*Task brief*: After counting the lines below that hold the word "summary", reply with the count and nothing else.

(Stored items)
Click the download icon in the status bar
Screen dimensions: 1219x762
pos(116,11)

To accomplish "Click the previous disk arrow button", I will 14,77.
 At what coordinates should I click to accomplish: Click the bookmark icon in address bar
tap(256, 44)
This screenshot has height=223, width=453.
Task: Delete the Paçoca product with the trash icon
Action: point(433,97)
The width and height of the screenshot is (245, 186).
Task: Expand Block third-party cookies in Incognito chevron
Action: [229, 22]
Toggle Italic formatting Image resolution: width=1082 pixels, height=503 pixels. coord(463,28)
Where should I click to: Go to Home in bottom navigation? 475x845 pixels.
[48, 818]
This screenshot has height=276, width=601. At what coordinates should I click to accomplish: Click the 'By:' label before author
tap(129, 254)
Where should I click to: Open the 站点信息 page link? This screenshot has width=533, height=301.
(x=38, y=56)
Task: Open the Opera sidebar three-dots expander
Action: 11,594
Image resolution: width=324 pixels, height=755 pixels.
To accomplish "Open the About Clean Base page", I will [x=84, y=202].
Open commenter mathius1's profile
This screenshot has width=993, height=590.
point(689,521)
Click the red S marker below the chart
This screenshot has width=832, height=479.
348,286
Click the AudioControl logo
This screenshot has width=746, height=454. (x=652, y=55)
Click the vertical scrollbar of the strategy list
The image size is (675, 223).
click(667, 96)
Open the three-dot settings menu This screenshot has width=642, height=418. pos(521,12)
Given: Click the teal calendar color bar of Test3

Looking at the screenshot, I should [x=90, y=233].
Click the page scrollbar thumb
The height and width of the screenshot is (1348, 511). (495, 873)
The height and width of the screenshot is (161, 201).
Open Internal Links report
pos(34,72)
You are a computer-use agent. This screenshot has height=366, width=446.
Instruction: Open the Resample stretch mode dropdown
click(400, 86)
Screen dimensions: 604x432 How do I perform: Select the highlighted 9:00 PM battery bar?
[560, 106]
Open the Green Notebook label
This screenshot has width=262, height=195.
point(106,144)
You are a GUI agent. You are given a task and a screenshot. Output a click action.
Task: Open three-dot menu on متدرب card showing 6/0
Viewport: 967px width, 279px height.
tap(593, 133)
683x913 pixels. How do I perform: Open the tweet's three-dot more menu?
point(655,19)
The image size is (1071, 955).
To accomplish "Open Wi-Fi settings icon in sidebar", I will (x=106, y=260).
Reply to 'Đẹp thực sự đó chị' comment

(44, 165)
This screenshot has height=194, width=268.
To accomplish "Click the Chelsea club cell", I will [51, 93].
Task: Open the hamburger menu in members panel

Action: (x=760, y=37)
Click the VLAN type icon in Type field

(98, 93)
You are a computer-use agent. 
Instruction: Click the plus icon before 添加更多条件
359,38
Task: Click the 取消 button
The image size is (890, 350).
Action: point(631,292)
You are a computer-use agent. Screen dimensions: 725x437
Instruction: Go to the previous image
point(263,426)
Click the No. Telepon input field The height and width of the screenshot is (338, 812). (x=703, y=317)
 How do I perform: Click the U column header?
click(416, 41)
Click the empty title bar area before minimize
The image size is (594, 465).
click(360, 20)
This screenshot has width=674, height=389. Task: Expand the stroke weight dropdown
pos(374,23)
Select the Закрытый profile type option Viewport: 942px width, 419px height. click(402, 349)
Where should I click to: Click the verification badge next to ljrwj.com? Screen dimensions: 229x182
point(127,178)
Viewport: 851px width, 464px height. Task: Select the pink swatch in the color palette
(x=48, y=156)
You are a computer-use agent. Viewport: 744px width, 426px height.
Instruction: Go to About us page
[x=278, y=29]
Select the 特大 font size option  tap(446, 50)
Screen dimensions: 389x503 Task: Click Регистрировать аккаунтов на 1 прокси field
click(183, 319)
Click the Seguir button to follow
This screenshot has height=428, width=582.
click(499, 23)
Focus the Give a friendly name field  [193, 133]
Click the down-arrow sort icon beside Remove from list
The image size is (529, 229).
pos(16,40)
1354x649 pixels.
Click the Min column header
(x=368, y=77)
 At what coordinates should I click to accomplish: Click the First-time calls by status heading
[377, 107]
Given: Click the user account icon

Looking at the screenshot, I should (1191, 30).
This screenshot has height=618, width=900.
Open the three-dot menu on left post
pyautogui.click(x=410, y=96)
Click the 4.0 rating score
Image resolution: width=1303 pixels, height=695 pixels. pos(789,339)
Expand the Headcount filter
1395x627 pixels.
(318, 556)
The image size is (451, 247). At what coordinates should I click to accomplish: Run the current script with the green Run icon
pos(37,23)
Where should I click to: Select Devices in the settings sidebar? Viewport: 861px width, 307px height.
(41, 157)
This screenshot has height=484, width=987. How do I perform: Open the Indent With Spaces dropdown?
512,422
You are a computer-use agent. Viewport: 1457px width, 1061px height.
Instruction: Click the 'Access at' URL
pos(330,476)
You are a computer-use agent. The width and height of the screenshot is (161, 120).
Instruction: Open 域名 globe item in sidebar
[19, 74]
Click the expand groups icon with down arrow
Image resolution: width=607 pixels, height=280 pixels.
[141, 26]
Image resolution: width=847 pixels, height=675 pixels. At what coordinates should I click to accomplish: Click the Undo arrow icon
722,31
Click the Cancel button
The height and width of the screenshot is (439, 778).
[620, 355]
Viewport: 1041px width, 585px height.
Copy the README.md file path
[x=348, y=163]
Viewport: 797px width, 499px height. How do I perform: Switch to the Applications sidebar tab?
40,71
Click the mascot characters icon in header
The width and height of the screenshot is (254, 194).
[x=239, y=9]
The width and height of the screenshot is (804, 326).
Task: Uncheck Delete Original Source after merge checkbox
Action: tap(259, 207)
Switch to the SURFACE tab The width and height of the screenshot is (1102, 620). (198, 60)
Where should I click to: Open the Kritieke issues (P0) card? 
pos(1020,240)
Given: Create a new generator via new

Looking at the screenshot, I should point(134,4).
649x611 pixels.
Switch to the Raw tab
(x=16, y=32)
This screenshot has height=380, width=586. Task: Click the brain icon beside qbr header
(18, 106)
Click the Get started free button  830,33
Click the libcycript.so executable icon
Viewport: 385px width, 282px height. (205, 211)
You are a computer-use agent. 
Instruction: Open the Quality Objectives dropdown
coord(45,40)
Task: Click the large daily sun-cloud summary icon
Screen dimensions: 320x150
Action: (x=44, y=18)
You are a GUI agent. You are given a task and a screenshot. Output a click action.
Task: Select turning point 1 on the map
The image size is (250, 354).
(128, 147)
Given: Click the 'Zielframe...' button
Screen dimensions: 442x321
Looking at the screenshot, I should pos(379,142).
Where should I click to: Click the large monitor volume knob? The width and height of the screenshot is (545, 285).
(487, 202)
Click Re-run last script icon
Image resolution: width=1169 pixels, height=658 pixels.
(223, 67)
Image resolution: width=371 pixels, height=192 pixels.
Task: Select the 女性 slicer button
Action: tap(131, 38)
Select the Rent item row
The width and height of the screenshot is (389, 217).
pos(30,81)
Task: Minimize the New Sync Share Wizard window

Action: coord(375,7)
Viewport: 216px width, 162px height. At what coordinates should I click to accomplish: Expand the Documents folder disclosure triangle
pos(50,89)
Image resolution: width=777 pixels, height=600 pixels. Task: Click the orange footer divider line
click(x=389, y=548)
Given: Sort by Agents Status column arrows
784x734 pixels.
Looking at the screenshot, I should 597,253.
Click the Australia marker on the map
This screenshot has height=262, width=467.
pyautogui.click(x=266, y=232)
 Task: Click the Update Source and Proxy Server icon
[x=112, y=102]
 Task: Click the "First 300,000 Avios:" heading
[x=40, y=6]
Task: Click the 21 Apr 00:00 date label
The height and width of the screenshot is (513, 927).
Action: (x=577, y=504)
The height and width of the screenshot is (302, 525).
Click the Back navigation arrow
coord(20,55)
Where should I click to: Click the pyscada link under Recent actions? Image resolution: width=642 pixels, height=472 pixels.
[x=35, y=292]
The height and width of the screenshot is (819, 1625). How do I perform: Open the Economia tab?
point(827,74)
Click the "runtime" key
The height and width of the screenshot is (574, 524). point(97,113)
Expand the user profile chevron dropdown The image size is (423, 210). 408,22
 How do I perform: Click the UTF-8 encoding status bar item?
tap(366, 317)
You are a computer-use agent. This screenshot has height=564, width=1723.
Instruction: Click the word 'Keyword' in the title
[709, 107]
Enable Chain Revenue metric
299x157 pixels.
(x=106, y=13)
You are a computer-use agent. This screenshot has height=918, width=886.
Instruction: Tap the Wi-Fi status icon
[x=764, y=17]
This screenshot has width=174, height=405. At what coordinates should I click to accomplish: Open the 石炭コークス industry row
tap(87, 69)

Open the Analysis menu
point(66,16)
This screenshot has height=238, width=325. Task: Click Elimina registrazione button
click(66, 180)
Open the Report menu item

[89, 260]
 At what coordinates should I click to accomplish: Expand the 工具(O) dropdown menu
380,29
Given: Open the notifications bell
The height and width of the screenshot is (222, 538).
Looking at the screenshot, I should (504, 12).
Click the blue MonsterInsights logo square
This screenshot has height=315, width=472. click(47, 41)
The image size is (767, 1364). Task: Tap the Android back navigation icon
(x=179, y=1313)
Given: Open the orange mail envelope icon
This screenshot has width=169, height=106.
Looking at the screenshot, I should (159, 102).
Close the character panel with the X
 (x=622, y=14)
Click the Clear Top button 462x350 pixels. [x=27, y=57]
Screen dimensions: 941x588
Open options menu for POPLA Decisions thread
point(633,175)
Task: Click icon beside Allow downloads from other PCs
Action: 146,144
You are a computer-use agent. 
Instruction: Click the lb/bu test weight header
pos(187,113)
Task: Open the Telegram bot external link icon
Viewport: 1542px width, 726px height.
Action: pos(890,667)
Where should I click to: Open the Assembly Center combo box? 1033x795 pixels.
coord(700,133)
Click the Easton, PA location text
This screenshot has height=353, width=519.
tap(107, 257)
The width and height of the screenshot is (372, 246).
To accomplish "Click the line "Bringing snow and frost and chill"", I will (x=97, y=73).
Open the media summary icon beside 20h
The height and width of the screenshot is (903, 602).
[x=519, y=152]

*Your response*: 2